A self-contained dashboard that turns scattered Touhou Mystia's Izakaya reference data into searchable bilingual tables.

Astro React TypeScript Tailwind

Problem

The game data needed for decision-making was spread across multiple sources — wiki pages, forum posts, Reddit discussions, and other community notes. Those sources were often incomplete, inconsistent, hard to search quickly, and not structured for fast in-game reference.

On top of that, some of the useful information existed in both English and Japanese contexts, which made quick lookup even more annoying.

Goal

Build a structured knowledge base that could collect data from multiple sources, normalize it into a consistent shape, preserve bilingual usefulness, avoid destructive updates when enrichment happens later, and expose it through a fast searchable UI.
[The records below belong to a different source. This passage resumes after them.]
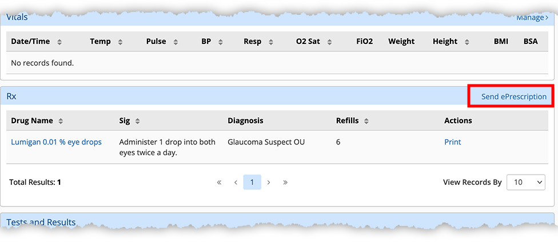Sort prescriptions by Refills column
Image resolution: width=558 pixels, height=243 pixels.
pos(366,121)

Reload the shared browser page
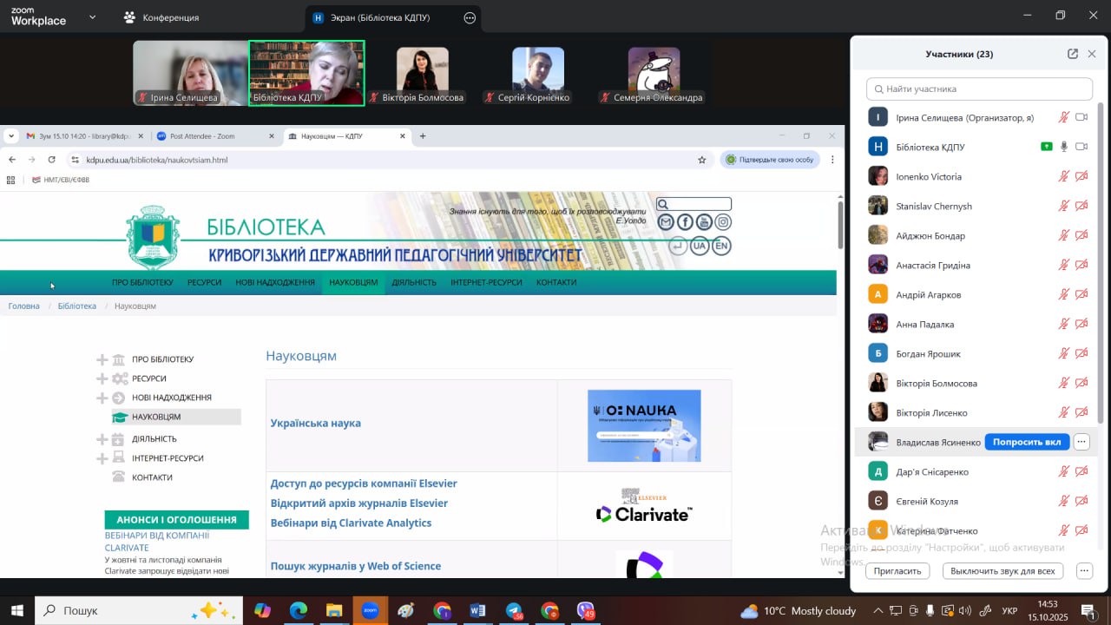click(52, 160)
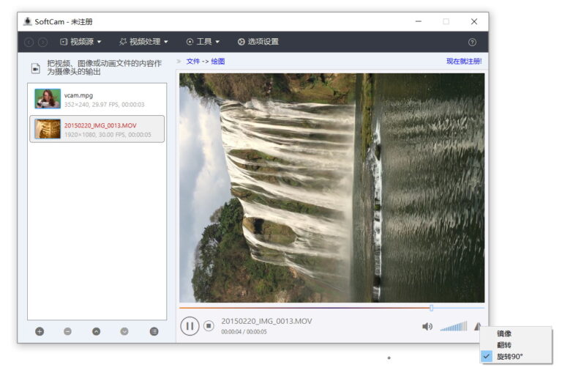The height and width of the screenshot is (373, 562).
Task: Click the 现在就注册! link
Action: click(x=464, y=62)
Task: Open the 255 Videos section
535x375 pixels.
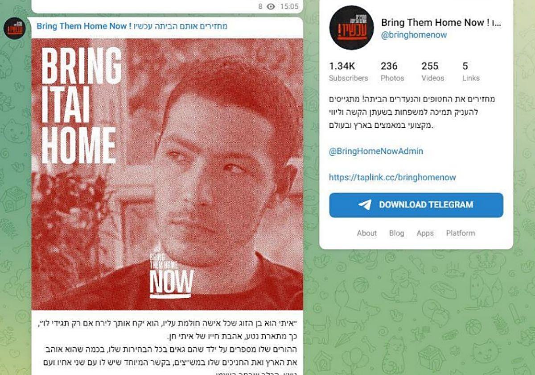Action: click(x=432, y=72)
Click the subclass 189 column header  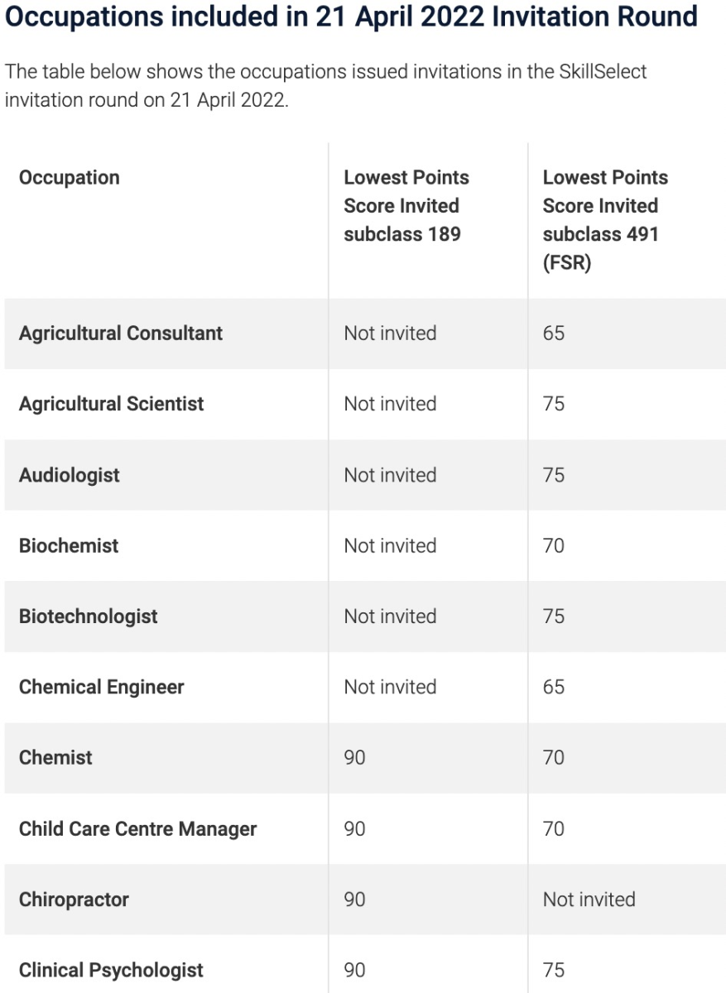click(x=406, y=206)
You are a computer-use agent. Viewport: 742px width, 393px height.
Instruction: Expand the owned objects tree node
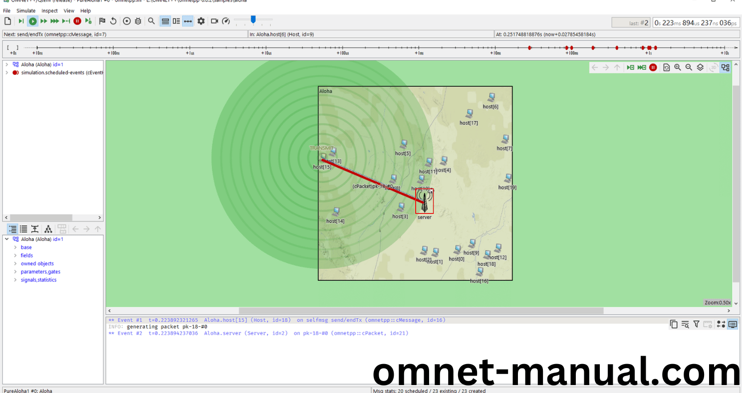[15, 264]
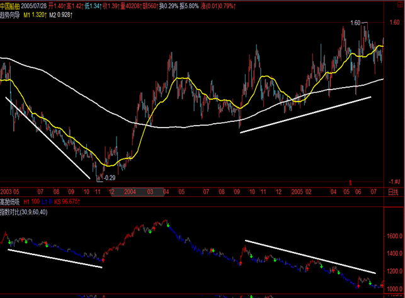Open the 高抛低吸 indicator label
Image resolution: width=405 pixels, height=298 pixels.
(x=10, y=201)
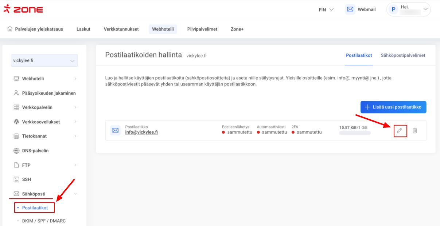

Merge and Enrichment Strategy

The project was treated as a data reconciliation problem, not just a UI problem. Staged enrichment was used so later sources augment records instead of blindly replacing them. Previously known-good information is preserved instead of trusting the newest crawl by default. The final output is structured around rapid lookup, not around mirroring source structure.

Key Engineering Challenges

  • Crawling multiple external sources with different formats and quality levels
  • Extracting semi-structured data into a clean internal model
  • Preserving trust hierarchy between sources
  • Preventing later pipeline steps from overwriting higher-quality data gathered earlier
  • Keeping the transformation pipeline incremental instead of destructive
  • Normalizing bilingual English/Japanese values for display and search

Failure Modes

The risky part of this type of pipeline is silent corruption. If a later source is lower quality but still writes over earlier fields, the system gets “updated” while actually becoming less correct.

That means pipeline order and merge rules matter as much as extraction itself.

Lessons Learned

This project forced careful thinking around provenance, trust levels, non-destructive merging, and normalization boundaries. The hardest bugs were not crashes — they were silently incorrect data that only became visible during actual use.